[Text segment]:
Post-transcriptional modification of
RNA nucleosides occurs in all living organisms.
Pseudouridine, the most abundant modified
nucleoside in non-coding RNAs, enhances the function of
transfer RNA and
ribosomal RNA by stabilizing the
RNA structure. Messenger RNAs were not known to contain
pseudouridine, but artificial pseudouridylation dramatically affects
mRNA function--it changes the genetic code by facilitating non-canonical base pairing in the ribosome decoding centre. However, without evidence of naturally occurring
mRNA pseudouridylation, its physiological relevance was unclear. Here we present a comprehensive analysis of pseudouridylation in Saccharomyces cerevisiae and human RNAs using Pseudo-seq, a genome-wide, single-
nucleotide-resolution method for
pseudouridine identification. Pseudo-seq accurately identifies known modification sites as well as many novel sites in non-coding RNAs, and reveals hundreds of pseudouridylated sites in mRNAs. Genetic analysis allowed us to assign most of the new modification sites to one of seven conserved
pseudouridine synthases, Pus1-4, 6, 7 and 9. Notably, the majority of pseudouridines in
mRNA are regulated in response to environmental signals, such as nutrient deprivation in yeast and serum
starvation in human cells. These results suggest a mechanism for the rapid and regulated rewiring of the genetic code through inducible
mRNA modifications. Our findings reveal unanticipated roles for pseudouridylation and provide a resource for identifying the targets of
pseudouridine synthases implicated in human disease.

[Recorded information]:
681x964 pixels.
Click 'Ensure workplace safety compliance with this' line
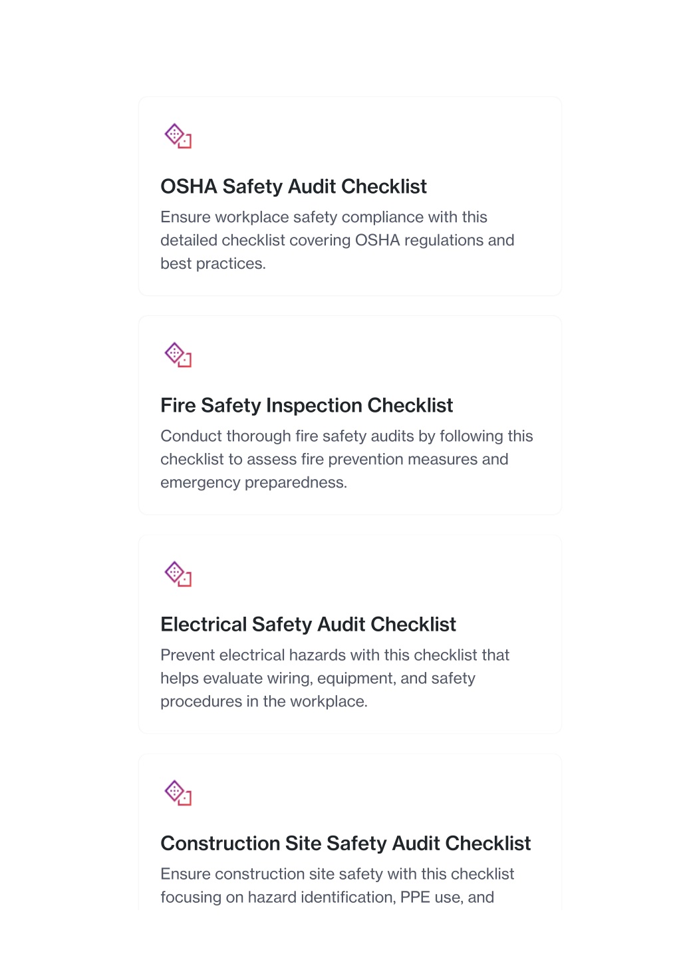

[Task instructions]:
Please say whether each statement below agrees with the pseudouridine text above. Answer yes or no for each, and quote the deciding words of the text.
(a) Pseudouridine is the most abundant modified nucleoside in non-coding RNAs.
(b) Pseudo-seq was used to analyze yeast RNAs only.
(c) Most of the new modification sites were assigned to one of five pseudouridine synthases.

[Task result]:
(a) Yes: "Pseudouridine, the most abundant modified nucleoside in non-coding RNAs"
(b) No: "pseudouridylation in Saccharomyces cerevisiae and human RNAs using Pseudo-seq"
(c) No: "assign most of the new modification sites to one of seven conserved pseudouridine synthases"